Liam J. Kelly
Chairman, President, and Chief Executive Officer at Teleflex
Thank you, Larry and good morning everyone. For the fourth quarter, Teleflex revenues were $758 million, a year-over-year decline of 0.5% on a reported basis and an increase of 3.7% on a constant currency basis. Compared to the prior year period, revenue under the manufacturing and supply transition agreement associated with our prior divestiture of our Respiratory assets negatively impacted growth by 0.6% in the quarter, implying underlying constant currency growth of 4.3%. Adjusted earnings per share declined by 2.2% year-over-year to $3.52. In reviewing the quarter, our fourth quarter constant currency revenue growth remained durable despite an unexpected subcomponent supply chain issue in our Surgical business that resulted in an approximately $3.5 million headwind during the quarter.
The solid performance in the quarter continues to demonstrate the benefits of Teleflex's diversified portfolio that has been purposely built to target the care of critically-ill patients. Of note, our Interventional Surgical and OEM product categories generated double-digit constant currency year-over-year revenue growth during the fourth quarter.

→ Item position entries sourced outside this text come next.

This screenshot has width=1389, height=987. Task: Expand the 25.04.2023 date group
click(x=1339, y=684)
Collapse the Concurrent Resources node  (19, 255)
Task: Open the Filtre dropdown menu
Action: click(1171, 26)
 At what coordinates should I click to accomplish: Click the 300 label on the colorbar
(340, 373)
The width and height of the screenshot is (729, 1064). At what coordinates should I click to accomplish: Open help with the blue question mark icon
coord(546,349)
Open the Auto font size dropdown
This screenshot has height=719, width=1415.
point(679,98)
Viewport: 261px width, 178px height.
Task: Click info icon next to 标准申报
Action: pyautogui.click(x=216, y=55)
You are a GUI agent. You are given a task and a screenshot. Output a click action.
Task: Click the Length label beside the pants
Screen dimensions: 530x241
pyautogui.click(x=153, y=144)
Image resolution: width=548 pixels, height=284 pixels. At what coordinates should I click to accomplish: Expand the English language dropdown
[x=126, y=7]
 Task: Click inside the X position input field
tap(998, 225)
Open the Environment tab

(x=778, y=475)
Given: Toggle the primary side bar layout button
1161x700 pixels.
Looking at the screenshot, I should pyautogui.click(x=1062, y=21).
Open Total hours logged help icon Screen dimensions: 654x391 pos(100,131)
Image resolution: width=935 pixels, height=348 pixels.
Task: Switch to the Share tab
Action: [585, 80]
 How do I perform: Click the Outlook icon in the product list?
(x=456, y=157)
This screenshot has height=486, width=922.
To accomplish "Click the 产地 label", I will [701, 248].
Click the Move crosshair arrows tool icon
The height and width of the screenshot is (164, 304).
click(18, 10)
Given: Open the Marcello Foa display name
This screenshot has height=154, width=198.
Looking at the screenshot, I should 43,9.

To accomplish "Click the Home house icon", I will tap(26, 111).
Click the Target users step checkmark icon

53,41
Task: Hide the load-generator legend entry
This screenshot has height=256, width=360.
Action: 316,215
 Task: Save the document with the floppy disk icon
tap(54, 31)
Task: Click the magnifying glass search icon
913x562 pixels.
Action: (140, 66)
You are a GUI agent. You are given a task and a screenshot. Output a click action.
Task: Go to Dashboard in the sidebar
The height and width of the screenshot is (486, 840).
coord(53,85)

Encouragingly, we witnessed improving monthly growth on a sequential basis with December representing the strongest month of the quarter as health care utilization continues to normalize. From a geographic perspective, Asia generated strong results and continues to be an important growth driver for Teleflex.
Raw material inflation and supply chain challenges remained headwinds for the business during the fourth quarter. Tyvek continues to be in short supply and has primarily impacted our Vascular and Interventional businesses. Turning to the full year of 2022. When adjusting for the divestiture of the Respiratory assets and one less shipping day, constant currency revenue growth was 4.3% for 2022 as healthcare utilization improved through the year and demand for Teleflex products accelerated. Our high-growth revenue portfolio maintained momentum across the majority of growth drivers. Although UroLift constant currency revenue declined 5% year-over-year in 2022, the remainder of products in the high-growth portfolio continued to show healthy gains with approximately 14% constant currency growth for the year.
Moving over to durable core revenues. In 2022, durable core revenue grew approximately 5% on a constant currency basis as compared to the prior year period, reflecting improvement in procedural volumes, strong global execution, new product introductions and positive price. Our other category which includes our Respiratory and drainage catheter business as well as revenue from the MSA, we entered into with midlines in connection with the sale of our respiratory business declined just under 10% year-over-year in 2022. Now, let's turn to a deeper dive into our fourth quarter revenue results. I will begin with a review of our geographic segment revenues for the fourth quarter.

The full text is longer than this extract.